We studied the story of Ruth together in class last week. The story of Esther is similar in that:
Neither mention God (much or at all).
They are strong women for whom a book in Scripture is written. That is a big deal!
But they are very different, too. Ruth is the story of an outsider and widow—someone with little to no power—who changes history by becoming an ancestor to Jesus. Esther works from her position of power within the King’s court. She, too, is an outsider—a Jew in Persia.
The book of Esther is a story of political plots, royal intrigue, sex, murder, bribery, and family. The main characters are:
Esther—a young Jewish woman who caught the eye of the King for her beauty.
Mordecai—Esther’s cousin. He hangs out at the palace gates a lot in order to share information with Esther and guide her in her decisions.
King Ahasuerus—the king is a fool and easily swayed by the words of others.
Haman—the king’s advisor. He has it in for Mordecai and tries to trap him in a plan that backfires in epic proportions.

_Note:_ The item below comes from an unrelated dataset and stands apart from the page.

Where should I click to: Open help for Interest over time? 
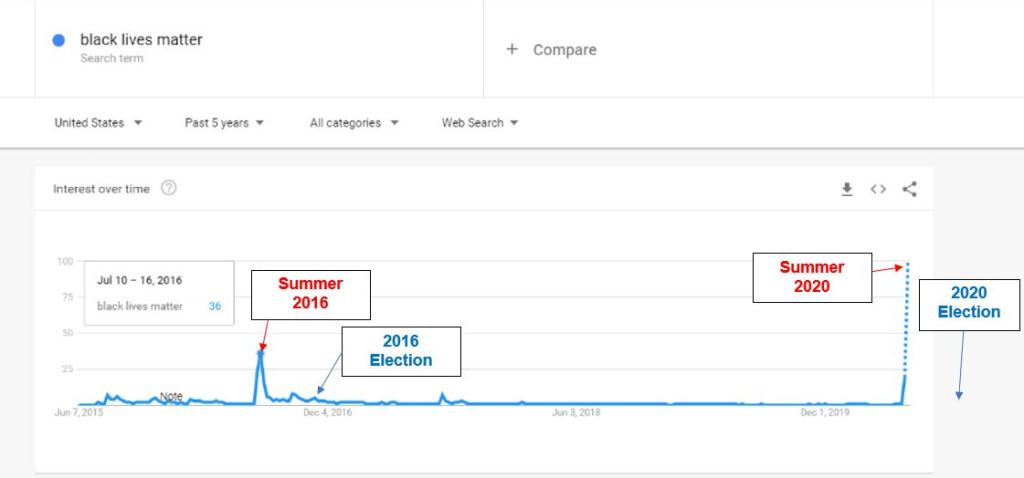pos(169,188)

Work together as a family/household as you participate in the activities and readings.
Read: Read Esther 4:13-17
Mordecai has warned Esther that the king has made a decree that all the Jews should be killed on a certain date. He asks Esther to speak with the king and change his mind. At first, she doesn’t want to. She’s afraid. But Mordecai reminds her that if she doesn’t help her people with the position she has, God will raise up other voices, and her position (and likely her life) will be lost, anyway.

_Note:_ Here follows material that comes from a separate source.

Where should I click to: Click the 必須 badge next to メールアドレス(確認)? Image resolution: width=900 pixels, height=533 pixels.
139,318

What is Esther’s response and what did she risk by speaking up?
Have you ever felt compelled to speak up about something you knew to be right or wrong? Did you do it? What was at risk for you by saying something?
Watch: Summary of Esther: https://www.youtube.com/watch?v=JydNSlufRIs
Discuss: Learn more about the Jewish festival of Purim at https://reformjudaism.org/jewish-holidays/purim Go down the rabbit hole and click on the various buttons at the bottom—videos, treats, and the story. Make one of the treats and (maybe) even read the book of Esther together one night! That’s extra credit.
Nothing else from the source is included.